Ai-Cameroun - Garoua Boulaï-Ngaoundéré : 244,8 kilomètres au total. Entre les deux villes, l’escale obligatoire de Meiganga est au bout de 100 kilomètres. La pose de la première pierre de la route Garoua-Boulaï-Ngaoundéré, plus précisément le lot n°2 Nandéké-Mbéré, long de 72,8 km, a eu lieu le 29 novembre 2009.
C’est le début de la concrétisation d'un immense rêve caressé depuis plusieurs décennies. Celui de voir le Sud et le Nord enfin reliés par une véritable route, une route bitumée. Malgré le démarrage des travaux sur le lot n°2 où l’on s’attaque déjà à la chaussée, conformément au chronogramme d’activités de l’entreprise et aux assurances du ministre des Travaux publics, Bernard Messengué Avom ; les travaux du premier lot, Garoua-Boulaï-Nandéké, long de 86km, programmés courant premier trimestre 2010, n’ont pas encore démarré. Les cinq heures de voyage de Bertoua à Garoua Boulaï, une éternité pour certains, ne seront alors rien à côté de ce qui nous attend. Notre car quitte maintenant Garoua-Boulaï avec toutes les 30 places « passagers » prévues, occupées.

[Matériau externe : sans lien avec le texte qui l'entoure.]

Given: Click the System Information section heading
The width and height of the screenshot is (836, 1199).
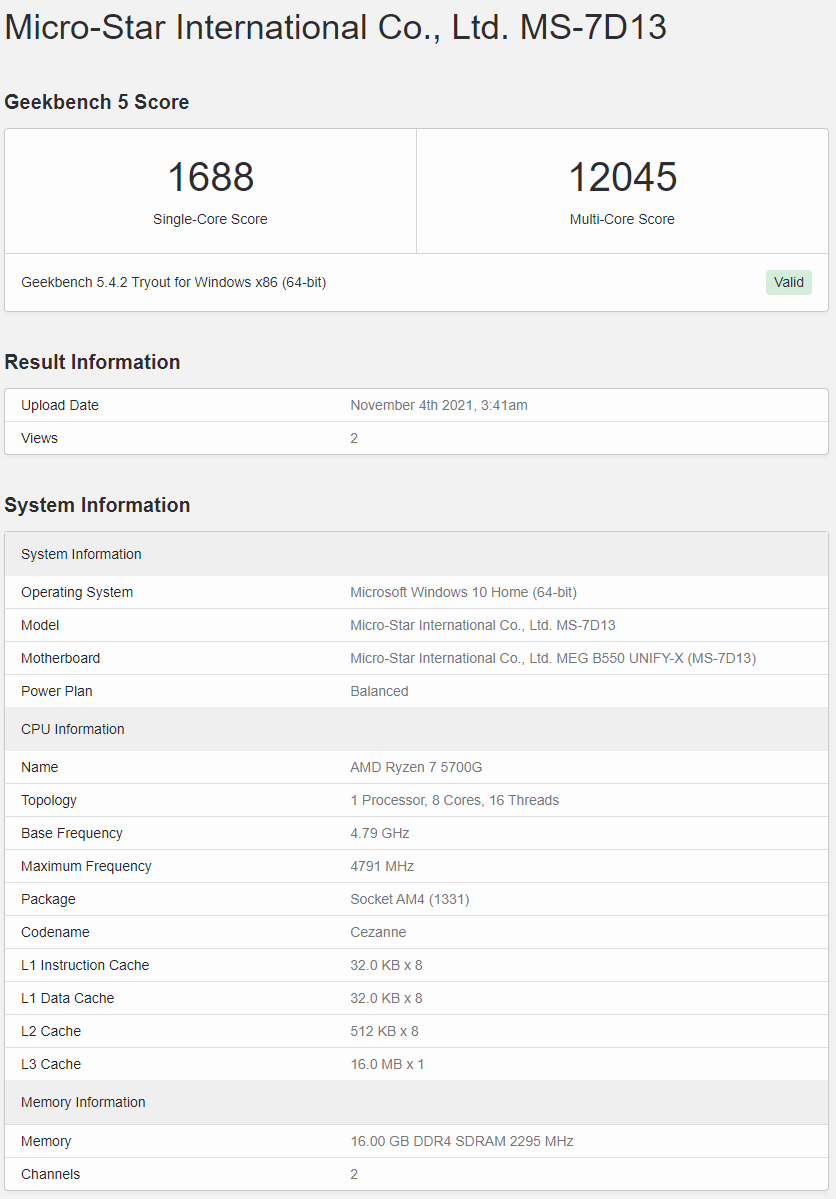Looking at the screenshot, I should 97,505.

Devant l’Hôtel de Ville de Garoua Boulaï, l’asphalte laisse brusquement la place à la latérite, cahoteuse et cabossée, avec nids de poule et des dos-d’âne, bien éprouvante encore pour les amortisseurs du car, déjà mis à rude épreuve par le poids des bagages de la galerie et de la soute. Dans la banlieue de Garoua Boulaï, le car roule à peine à 30 kilomètres à l’heure. Au terme d’un léger dénivelé, une sortie de route involontaire d’un camion-citerne a interrompu la circulation pendant une demi-journée. Le temps qu’on vienne redresser le camion qui s’était couché sur le côté, en travers de la chaussée. C’était il y a deux jours.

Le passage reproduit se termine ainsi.